Now, suppose that a vegetarian thinks that eating animals is only 1/1000 as bad as killing Jews. If it’s okay to do otherwise evil things to save a Jew in Nazi Germany, then this vegetarian ought to be willing to do them to create 1001 vegetarians. So vegetarians should be shooting people right and left (or doing other inherently immoral things) if they think it advances vegetarianism enough.
Of course, it’s not possible for a vegetarian to be absolutely certain about vegetarianism, and once he accounts for his own uncertainty about vegetarianism in the calculation, the possibility that he is wrong and will have committed murder makes it no longer palatable to kill people to create vegetarians even if you’re creating lots and lots of vegetarians.

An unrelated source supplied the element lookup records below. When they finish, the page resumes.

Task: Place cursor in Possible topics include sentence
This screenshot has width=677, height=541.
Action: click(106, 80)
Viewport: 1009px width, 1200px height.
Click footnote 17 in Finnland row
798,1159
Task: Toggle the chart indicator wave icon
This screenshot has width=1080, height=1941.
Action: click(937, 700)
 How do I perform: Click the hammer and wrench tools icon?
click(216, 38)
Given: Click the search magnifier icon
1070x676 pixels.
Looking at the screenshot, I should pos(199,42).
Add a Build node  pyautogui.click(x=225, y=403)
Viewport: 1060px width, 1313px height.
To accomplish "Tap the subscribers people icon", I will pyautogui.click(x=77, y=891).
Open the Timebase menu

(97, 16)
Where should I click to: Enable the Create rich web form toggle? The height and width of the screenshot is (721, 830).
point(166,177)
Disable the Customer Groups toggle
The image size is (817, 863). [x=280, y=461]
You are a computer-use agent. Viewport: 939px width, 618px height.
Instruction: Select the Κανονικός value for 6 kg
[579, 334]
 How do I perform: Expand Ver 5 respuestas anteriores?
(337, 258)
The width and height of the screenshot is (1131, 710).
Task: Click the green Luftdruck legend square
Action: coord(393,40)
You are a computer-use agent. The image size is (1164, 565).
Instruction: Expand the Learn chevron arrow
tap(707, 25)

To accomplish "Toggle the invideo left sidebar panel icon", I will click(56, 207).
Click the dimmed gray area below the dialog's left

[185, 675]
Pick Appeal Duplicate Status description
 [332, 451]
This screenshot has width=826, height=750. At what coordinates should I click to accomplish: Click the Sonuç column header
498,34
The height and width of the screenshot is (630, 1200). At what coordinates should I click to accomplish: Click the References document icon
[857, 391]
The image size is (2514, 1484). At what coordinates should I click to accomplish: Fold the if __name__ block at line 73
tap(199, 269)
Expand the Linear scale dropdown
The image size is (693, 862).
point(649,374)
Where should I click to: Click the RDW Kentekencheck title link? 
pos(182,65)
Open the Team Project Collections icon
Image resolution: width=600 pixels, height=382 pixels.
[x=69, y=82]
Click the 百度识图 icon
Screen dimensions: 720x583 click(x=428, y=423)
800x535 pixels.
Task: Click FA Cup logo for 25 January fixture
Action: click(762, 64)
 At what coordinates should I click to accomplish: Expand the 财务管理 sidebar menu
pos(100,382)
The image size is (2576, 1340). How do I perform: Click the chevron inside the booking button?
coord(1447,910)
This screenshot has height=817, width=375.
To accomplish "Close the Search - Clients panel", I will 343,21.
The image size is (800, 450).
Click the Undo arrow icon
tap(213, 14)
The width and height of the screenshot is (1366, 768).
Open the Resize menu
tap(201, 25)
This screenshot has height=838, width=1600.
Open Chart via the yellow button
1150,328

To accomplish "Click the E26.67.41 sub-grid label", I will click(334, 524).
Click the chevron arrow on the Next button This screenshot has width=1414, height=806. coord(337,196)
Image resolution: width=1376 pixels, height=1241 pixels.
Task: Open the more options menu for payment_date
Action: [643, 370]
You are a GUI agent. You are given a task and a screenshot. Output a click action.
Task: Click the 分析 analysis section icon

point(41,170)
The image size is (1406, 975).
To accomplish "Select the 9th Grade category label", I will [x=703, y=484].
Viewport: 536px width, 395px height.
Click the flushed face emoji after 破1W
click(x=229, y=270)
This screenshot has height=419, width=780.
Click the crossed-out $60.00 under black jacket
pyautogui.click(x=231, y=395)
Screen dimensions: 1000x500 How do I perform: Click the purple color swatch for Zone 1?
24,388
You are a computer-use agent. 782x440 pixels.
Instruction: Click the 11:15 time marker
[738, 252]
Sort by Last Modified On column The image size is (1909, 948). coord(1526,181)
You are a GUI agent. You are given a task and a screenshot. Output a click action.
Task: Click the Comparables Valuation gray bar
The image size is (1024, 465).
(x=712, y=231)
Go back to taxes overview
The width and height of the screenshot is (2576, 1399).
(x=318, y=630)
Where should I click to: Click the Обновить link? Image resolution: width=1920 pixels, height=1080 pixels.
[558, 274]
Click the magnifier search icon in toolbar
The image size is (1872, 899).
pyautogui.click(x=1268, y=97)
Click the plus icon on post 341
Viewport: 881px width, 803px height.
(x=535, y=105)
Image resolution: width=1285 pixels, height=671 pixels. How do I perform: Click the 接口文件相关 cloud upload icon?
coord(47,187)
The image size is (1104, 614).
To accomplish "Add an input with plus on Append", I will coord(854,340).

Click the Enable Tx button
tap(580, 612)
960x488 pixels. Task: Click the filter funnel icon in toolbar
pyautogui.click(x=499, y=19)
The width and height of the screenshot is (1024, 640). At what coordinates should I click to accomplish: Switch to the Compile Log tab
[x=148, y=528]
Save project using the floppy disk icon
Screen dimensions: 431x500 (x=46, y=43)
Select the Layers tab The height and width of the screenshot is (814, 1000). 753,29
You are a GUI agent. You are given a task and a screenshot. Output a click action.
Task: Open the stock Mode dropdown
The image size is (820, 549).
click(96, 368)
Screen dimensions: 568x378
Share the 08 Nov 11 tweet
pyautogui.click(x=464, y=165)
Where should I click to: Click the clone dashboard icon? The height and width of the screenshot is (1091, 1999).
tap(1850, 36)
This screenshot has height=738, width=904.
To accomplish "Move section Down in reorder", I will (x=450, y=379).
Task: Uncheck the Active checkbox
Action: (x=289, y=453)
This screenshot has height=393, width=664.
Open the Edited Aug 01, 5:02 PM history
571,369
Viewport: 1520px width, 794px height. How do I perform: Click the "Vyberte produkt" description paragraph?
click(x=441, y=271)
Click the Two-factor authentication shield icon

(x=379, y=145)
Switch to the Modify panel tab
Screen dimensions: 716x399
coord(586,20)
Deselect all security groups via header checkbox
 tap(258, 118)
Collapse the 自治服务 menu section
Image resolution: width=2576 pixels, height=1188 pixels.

(And if he then reasons “okay, I shouldn’t kill to create 1001 vegetarians, but my uncertainty about vegetarianism is so low that it’s okay to kill to create a million vegetarians, that still doesn’t work because he is also uncertain about what his uncertainty is.)
Doing an (otherwise) mildly immoral thing to create many vegetarians is similar, except that of course the acceptable bound on his uncertainty about vegetarianism is higher—maybe high enough that he actually could justify it. But then this brings in other considerations—if he can mildly hurt other people for vegetarianism, then others will also be able to mildly hurt him for their own pet causes, for instance, and things may be overall better off if nobody is allowed to hurt others for their causes.